* [Aim of the exercise] Find the line with "Task: Click the Search" in the entries below. Repeat it, every following line, and the line with "Click the Spree logo in sidebar", exactly and with nothing added.

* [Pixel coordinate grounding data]
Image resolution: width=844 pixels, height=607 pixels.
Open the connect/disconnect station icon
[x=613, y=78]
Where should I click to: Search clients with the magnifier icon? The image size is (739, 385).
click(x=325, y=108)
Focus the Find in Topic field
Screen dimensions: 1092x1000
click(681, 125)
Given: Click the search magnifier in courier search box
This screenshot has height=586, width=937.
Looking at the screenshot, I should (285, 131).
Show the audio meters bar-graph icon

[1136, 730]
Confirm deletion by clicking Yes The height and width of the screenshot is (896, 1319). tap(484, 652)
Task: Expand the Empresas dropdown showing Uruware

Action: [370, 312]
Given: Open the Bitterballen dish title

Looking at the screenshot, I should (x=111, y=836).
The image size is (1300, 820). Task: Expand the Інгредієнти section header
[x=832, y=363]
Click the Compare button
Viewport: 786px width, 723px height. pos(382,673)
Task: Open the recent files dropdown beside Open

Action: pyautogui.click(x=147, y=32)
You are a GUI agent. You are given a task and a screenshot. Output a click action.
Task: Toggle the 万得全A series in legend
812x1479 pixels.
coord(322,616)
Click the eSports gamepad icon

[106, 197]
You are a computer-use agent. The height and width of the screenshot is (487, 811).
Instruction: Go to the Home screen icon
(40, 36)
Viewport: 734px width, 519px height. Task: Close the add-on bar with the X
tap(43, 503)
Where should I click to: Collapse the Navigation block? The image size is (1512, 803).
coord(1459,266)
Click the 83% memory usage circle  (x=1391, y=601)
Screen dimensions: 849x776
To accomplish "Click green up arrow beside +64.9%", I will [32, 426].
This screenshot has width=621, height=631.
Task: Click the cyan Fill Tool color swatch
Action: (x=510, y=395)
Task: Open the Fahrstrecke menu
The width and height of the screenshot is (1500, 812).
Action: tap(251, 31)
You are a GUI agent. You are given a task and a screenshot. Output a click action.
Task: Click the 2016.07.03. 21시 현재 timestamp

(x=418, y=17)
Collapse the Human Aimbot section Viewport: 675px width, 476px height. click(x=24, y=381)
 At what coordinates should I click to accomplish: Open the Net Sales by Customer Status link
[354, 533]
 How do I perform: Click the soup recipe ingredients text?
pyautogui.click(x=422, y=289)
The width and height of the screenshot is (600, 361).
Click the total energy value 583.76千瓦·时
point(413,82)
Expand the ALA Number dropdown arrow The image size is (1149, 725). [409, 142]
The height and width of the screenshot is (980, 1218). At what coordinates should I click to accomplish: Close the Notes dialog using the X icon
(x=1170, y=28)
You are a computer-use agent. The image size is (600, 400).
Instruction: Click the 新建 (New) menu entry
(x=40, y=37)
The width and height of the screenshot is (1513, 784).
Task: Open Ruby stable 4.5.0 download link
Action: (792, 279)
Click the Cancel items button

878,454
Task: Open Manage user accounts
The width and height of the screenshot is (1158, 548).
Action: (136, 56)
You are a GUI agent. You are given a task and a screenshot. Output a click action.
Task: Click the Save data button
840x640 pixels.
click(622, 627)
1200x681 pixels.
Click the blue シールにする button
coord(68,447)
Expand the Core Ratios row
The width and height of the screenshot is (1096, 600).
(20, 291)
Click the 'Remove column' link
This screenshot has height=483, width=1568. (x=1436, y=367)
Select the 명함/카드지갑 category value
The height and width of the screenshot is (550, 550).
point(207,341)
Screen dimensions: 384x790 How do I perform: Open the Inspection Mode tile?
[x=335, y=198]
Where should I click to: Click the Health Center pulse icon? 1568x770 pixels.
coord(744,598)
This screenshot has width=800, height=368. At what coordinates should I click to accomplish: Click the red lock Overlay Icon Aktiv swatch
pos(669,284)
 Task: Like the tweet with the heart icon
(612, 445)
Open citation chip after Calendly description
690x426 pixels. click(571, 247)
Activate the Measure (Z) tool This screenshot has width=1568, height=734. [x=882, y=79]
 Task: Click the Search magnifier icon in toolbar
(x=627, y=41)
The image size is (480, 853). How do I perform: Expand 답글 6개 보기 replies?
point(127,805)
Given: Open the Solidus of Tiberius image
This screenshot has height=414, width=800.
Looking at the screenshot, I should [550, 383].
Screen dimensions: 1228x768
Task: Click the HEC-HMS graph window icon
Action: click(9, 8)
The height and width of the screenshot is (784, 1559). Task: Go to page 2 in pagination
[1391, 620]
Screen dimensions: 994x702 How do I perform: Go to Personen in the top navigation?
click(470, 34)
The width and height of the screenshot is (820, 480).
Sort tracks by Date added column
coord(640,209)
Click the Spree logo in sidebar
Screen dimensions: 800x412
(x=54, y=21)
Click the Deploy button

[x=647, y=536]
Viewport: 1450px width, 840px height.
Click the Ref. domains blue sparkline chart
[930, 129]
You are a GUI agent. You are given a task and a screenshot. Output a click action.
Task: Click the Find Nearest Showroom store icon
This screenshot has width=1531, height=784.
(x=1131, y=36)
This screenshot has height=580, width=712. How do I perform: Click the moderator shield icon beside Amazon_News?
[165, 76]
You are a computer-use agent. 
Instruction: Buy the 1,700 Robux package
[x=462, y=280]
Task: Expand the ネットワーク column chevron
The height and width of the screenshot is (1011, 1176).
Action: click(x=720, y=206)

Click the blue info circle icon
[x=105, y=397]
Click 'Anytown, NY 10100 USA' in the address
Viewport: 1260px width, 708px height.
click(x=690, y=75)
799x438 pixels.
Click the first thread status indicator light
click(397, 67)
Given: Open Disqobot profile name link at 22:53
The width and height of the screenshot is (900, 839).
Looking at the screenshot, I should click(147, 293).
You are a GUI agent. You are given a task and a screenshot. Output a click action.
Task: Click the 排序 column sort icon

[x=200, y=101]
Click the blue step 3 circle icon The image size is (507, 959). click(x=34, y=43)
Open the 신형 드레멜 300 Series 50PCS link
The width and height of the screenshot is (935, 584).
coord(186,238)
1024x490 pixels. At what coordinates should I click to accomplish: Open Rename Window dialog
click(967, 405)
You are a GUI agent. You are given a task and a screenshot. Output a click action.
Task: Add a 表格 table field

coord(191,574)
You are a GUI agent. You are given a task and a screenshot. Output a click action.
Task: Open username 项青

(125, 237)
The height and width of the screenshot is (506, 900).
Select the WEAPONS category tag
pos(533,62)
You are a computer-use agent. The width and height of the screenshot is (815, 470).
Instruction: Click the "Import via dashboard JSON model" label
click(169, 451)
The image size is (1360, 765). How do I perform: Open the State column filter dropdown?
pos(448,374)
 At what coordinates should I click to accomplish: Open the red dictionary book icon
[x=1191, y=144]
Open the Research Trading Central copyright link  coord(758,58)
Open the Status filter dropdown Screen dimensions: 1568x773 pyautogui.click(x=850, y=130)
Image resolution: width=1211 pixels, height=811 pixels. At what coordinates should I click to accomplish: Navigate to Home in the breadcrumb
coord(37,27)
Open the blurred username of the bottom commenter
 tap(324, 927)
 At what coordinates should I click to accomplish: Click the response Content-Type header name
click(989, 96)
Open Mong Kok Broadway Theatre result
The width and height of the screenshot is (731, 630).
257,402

* [Task output]
 Task: Click the Search magnifier icon in toolbar
(x=627, y=41)
The image size is (480, 853). How do I perform: Expand 답글 6개 보기 replies?
point(127,805)
Given: Open the Solidus of Tiberius image
This screenshot has height=414, width=800.
Looking at the screenshot, I should [550, 383].
Screen dimensions: 1228x768
Task: Click the HEC-HMS graph window icon
Action: click(9, 8)
The height and width of the screenshot is (784, 1559). Task: Go to page 2 in pagination
[1391, 620]
Screen dimensions: 994x702 How do I perform: Go to Personen in the top navigation?
click(470, 34)
The width and height of the screenshot is (820, 480).
Sort tracks by Date added column
coord(640,209)
Click the Spree logo in sidebar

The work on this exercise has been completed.